ローカル5Gは導入コスト以外にも課題が多い。現状は端末の種類が乏しく、大半は実証実験のフェーズにとどまる。無線LANと違い、携帯網ならではの設計や運用の難しさもある。ベンダーやインテグレーターがこれら課題を解消し、いかに導入しやすいソリューションを打ち出せるかがローカル5Gの今後の命運を大きく左右しそうだ。
端末は4.5ギガヘルツ帯のSAに合わせて充実へ
まず端末については、ほとんど選択肢がない。そもそも5Gに対応した端末がまだ少ないことに加え、ローカル5GのNSA(ノンスタンドアローン)構成で利用する28ギガヘルツ帯と2.5ギガヘルツ帯の組み合わせが「世界でも珍しい」(あるベンダー)ためだ。
多くの実証実験で見かけるのは、台湾の仁宝電脳工業(コンパルエレクトロニクス)の評価ボード。台湾や中国の一部メーカーが中継装置やモジュールなどを提供するが、「端末のバリエーションが少ないのが大きな課題」(NTT東日本の野間仁司ビジネス開発本部第三部門IoTサービス推進担当課長)となっている。

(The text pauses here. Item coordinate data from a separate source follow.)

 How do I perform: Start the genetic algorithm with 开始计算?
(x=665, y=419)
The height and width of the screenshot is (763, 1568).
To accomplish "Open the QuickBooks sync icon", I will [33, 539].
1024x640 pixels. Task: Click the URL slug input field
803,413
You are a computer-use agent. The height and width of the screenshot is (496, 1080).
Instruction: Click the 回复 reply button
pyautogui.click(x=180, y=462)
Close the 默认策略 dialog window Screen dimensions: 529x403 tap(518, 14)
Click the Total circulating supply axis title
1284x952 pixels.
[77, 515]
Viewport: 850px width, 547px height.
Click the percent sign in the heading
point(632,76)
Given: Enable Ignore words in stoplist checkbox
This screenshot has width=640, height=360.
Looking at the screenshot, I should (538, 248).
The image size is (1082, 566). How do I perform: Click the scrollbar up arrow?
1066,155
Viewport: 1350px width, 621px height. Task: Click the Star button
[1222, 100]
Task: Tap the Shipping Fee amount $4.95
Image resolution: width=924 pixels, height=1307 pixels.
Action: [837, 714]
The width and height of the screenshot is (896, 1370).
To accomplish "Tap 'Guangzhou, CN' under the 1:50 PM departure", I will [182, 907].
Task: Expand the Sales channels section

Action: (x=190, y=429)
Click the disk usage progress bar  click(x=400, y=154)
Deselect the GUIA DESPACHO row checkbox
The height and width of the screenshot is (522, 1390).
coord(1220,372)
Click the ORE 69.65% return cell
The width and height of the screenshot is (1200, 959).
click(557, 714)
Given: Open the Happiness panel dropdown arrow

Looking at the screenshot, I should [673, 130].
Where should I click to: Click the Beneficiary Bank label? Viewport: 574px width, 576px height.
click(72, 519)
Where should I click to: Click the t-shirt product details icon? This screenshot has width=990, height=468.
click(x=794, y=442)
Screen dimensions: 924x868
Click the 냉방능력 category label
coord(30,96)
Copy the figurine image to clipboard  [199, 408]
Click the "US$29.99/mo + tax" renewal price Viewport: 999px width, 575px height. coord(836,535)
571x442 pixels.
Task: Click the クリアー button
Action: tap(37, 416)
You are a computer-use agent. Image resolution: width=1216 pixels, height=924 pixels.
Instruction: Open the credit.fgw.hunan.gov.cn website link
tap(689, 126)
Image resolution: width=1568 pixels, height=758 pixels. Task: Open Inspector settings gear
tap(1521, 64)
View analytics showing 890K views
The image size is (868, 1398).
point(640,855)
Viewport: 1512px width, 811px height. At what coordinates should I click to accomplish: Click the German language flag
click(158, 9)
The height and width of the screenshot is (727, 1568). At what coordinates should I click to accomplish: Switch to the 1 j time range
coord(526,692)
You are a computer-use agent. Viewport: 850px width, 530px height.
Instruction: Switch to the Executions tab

ただ、端末の課題は徐々に解消していく見通しだ。4.5ギガヘルツ帯のSA(スタンドアローン)構成が2020年内に利用可能となるのに合わせ、多くのメーカーが対応端末の投入を予定している。業界関係者の間では、NECやシャープ、パナソニックなど国内メーカーの名前も挙がる。一方、28ギガヘルツ帯のSA構成については「対応したチップセットがまだなく、1~2年先のロードマップでも確認できていない」(複数ベンダー)とされ、時間がかかりそうな気配である。
人が通過しただけで切れる?
携帯網の設計や運用も難しい。特に28ギガヘルツ帯は電波の直進性が高く障害物に弱いとされる。基地局のアンテナと端末との間を人が通過するだけでも信号が減衰するため、設計にノウハウが求められる。
これまでの検証によれば「意外にいける」との声もある。NTT東日本が東京大学と共同で設立した検証環境「ローカル5Gオープンラボ」で測定した結果では、基地局のアンテナから複数の壁を隔てるとスループットが落ちたが、縦幅が約20メートル、横幅が約36メートルの建物内で一定の通信速度が出ることを確認できた。「反射板の効果も高く、スループットが2倍になった地点もあった」(野間担当課長)。
NTTコミュニケーションズも「人が遮っただけで切れると言われるが、そうでもない。ビームフォーミング技術で複数ビームを使うと、あるビームが人に遮られても別のビームで反射波をつかむことが期待できる。信号の減衰度合いを見る限りは結構いける」(貞田洋明イノベーションセンター技術戦略部門長)としている。
基地局のアンテナの設置や電波の干渉調整などは携帯大手が得意とする。「24時間体制の監視をはじめ、専門知識を持った無線技術者が保守に駆け付けられる。無線のノウハウを生かせる」(NTTドコモの坪谷寿一5G・IoTビジネス部部長)として支援事業に乗り出す動きもある。